Material provided Start Marker
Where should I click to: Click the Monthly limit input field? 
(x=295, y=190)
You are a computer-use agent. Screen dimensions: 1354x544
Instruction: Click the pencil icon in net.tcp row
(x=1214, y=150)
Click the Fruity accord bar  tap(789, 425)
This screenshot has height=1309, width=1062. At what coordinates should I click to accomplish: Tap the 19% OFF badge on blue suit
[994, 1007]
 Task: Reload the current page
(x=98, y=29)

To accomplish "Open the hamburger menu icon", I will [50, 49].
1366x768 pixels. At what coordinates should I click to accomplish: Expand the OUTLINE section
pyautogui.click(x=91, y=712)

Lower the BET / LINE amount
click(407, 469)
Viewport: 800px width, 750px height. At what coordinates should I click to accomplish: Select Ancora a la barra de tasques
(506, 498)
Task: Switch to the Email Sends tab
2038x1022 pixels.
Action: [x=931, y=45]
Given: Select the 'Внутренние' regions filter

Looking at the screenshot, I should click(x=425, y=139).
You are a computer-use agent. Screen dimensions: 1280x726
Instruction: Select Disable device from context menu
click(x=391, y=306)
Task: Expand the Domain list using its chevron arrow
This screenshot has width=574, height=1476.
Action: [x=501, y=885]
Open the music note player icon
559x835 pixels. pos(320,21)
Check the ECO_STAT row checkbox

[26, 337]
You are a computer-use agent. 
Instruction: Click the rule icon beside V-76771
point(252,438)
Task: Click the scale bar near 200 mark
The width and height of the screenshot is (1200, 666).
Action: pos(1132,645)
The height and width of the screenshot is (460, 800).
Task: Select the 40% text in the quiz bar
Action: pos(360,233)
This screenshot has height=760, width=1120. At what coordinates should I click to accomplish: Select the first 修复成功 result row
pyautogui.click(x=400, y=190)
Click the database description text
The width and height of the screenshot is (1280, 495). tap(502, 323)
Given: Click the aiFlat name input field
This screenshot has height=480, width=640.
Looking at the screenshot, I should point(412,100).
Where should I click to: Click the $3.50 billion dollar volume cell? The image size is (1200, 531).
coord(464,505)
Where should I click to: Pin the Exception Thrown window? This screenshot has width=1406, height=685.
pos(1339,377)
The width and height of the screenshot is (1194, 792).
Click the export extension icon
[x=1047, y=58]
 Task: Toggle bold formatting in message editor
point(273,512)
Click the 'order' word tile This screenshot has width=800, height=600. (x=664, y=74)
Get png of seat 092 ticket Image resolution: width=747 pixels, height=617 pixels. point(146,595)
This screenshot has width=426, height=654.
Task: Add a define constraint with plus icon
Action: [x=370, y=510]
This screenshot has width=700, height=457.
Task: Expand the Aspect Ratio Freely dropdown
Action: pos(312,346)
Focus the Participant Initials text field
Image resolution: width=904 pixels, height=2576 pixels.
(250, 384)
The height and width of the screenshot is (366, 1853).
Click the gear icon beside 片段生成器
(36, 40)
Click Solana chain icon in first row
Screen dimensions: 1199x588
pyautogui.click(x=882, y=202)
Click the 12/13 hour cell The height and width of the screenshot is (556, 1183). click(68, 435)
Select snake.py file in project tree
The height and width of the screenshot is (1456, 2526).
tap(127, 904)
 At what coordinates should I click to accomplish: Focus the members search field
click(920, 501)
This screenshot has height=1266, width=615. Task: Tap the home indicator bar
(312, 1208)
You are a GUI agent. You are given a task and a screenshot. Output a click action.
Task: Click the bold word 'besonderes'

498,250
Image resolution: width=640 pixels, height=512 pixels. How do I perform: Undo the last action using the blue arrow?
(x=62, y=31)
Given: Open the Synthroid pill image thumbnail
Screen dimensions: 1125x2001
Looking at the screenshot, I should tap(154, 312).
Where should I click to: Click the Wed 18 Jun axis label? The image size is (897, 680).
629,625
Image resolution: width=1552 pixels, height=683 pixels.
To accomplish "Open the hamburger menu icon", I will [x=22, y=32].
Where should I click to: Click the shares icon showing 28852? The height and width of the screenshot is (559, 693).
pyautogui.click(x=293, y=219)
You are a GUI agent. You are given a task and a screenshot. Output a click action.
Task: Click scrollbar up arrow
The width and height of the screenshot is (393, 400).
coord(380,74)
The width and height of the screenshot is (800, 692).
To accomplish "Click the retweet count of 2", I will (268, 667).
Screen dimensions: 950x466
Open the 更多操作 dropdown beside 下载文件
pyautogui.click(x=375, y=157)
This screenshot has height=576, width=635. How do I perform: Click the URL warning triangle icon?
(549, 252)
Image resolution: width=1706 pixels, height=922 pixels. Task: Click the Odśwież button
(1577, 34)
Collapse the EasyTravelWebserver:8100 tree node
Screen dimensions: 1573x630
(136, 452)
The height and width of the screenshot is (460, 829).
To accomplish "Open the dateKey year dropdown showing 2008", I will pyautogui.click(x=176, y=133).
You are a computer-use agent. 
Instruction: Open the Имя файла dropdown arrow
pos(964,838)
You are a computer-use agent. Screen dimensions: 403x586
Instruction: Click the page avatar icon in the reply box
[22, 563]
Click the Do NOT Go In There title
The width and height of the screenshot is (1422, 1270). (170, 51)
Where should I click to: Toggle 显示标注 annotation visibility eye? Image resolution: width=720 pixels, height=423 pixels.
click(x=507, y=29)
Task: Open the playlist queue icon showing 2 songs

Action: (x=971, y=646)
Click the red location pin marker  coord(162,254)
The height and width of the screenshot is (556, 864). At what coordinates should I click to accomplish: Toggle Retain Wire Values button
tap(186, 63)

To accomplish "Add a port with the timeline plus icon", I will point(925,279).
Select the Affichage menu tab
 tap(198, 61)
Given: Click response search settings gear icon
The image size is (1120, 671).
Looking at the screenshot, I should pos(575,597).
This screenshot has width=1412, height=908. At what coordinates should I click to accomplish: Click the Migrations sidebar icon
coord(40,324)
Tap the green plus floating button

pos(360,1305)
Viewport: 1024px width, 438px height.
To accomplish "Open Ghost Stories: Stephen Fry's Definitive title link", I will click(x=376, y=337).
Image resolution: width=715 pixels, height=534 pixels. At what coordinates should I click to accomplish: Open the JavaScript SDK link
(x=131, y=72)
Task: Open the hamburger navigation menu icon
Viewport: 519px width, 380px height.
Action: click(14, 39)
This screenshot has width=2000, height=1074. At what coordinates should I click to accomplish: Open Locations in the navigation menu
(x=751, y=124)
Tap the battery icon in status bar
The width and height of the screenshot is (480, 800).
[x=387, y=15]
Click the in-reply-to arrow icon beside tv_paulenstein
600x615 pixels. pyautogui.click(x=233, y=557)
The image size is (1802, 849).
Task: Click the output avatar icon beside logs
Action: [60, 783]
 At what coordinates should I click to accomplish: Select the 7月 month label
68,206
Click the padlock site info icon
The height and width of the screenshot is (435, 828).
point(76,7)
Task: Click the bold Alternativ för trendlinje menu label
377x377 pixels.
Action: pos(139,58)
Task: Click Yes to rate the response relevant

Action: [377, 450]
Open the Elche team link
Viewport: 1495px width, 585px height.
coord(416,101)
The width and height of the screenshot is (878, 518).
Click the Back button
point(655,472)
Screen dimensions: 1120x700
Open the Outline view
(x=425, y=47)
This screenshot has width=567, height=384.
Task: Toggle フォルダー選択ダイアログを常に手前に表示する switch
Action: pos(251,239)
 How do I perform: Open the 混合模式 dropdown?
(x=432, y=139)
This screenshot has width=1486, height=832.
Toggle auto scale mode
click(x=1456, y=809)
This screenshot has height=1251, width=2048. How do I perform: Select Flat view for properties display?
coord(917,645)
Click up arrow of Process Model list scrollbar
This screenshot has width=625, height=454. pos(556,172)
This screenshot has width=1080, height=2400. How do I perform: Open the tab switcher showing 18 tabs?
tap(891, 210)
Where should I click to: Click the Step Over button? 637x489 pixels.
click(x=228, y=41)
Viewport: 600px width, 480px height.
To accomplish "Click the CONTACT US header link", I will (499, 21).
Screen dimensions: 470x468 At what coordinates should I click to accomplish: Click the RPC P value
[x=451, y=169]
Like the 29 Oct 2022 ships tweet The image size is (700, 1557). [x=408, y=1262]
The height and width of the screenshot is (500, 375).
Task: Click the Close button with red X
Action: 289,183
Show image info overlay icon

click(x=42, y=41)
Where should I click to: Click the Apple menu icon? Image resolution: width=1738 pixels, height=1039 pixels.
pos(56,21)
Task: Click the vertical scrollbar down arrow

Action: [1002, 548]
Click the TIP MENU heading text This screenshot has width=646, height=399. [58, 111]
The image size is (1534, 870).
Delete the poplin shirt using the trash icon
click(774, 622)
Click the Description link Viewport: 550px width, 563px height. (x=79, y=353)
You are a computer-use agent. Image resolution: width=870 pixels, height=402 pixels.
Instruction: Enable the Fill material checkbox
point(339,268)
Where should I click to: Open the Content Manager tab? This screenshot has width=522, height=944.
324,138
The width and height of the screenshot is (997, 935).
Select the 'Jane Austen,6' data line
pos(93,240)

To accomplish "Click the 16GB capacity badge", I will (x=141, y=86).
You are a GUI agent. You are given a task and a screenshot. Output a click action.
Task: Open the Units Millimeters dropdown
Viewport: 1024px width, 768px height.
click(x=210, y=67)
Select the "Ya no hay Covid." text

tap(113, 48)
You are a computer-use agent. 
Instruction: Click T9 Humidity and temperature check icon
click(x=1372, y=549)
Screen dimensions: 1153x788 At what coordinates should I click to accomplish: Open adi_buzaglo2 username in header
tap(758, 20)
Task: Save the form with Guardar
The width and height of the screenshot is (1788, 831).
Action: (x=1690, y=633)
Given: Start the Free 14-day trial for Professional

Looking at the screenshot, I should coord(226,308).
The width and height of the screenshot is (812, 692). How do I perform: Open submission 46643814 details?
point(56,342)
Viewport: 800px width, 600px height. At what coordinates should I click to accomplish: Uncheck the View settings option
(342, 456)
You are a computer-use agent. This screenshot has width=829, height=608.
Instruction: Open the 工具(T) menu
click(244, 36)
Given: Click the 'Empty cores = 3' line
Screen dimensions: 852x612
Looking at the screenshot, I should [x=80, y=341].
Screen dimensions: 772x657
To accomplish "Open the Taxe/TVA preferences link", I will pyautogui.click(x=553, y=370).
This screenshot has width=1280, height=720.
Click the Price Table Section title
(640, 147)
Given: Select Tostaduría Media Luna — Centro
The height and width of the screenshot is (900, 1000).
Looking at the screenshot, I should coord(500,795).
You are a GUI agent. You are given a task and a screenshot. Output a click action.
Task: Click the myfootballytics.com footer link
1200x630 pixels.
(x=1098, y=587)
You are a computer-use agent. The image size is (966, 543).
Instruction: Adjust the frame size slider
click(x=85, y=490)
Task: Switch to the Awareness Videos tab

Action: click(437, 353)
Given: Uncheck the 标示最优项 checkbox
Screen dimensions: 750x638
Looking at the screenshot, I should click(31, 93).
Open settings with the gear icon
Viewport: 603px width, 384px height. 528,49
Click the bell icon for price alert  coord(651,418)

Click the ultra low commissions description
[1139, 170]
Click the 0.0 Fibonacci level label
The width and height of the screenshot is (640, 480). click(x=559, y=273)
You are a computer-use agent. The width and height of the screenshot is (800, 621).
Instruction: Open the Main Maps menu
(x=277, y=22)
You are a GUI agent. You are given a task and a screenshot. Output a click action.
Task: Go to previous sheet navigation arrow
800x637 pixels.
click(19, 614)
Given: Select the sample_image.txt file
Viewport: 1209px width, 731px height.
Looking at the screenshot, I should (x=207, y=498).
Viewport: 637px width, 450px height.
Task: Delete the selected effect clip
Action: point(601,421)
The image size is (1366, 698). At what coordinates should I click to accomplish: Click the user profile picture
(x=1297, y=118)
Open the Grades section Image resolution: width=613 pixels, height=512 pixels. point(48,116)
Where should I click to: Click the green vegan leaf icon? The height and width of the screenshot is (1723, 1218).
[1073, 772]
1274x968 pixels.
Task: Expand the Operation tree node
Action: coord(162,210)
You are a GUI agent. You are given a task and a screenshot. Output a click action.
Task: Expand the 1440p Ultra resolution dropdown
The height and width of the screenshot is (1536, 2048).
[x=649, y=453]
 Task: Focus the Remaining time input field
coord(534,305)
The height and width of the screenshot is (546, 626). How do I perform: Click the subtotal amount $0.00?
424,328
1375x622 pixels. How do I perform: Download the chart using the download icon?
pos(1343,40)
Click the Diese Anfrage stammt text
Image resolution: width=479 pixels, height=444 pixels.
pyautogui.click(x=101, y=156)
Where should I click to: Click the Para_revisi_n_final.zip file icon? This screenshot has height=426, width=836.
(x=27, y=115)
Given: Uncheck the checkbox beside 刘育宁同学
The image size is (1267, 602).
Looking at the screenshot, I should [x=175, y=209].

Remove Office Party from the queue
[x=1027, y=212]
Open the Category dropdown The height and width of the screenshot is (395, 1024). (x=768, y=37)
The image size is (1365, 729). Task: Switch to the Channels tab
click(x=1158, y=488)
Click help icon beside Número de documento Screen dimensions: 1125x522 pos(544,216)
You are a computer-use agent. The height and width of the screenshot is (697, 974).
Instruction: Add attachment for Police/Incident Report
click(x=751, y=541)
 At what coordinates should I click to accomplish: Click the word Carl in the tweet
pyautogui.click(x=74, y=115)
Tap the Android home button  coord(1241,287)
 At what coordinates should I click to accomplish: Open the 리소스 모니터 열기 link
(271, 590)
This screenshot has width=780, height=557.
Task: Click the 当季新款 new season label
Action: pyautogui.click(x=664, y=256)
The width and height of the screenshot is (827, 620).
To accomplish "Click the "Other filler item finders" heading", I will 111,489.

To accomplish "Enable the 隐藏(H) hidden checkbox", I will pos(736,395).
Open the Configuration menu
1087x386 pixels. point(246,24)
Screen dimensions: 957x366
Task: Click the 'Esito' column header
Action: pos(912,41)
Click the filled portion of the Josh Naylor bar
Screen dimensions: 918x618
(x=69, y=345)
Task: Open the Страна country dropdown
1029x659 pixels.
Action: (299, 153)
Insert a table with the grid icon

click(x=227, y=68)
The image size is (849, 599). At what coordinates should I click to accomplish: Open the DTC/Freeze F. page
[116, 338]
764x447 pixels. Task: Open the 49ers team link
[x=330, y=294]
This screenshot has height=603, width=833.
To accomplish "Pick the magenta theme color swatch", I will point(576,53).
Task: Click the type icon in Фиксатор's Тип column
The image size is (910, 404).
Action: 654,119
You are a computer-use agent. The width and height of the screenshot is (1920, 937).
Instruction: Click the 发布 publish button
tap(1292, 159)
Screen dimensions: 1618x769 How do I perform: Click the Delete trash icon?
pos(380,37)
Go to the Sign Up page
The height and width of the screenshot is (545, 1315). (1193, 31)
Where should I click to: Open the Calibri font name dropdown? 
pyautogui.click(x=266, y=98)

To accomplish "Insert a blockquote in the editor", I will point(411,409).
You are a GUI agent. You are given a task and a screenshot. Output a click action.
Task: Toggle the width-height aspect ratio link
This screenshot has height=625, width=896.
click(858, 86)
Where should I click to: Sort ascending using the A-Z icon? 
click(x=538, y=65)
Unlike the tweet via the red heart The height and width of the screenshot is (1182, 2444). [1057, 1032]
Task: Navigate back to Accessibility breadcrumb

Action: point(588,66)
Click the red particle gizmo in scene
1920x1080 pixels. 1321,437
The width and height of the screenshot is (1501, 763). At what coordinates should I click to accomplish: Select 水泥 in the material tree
Material provided End Marker
Output exactly the leading lines of the data, up to and including the line marked by "You are a computer-use agent. Screen dimensions: 1280x726".

Output for this task -
Where should I click to: Click the Monthly limit input field? 
(x=295, y=190)
You are a computer-use agent. Screen dimensions: 1354x544
Instruction: Click the pencil icon in net.tcp row
(x=1214, y=150)
Click the Fruity accord bar  tap(789, 425)
This screenshot has height=1309, width=1062. At what coordinates should I click to accomplish: Tap the 19% OFF badge on blue suit
[994, 1007]
 Task: Reload the current page
(x=98, y=29)

To accomplish "Open the hamburger menu icon", I will [50, 49].
1366x768 pixels. At what coordinates should I click to accomplish: Expand the OUTLINE section
pyautogui.click(x=91, y=712)

Lower the BET / LINE amount
click(407, 469)
Viewport: 800px width, 750px height. At what coordinates should I click to accomplish: Select Ancora a la barra de tasques
(506, 498)
Task: Switch to the Email Sends tab
2038x1022 pixels.
Action: [x=931, y=45]
Given: Select the 'Внутренние' regions filter

Looking at the screenshot, I should click(x=425, y=139).
You are a computer-use agent. Screen dimensions: 1280x726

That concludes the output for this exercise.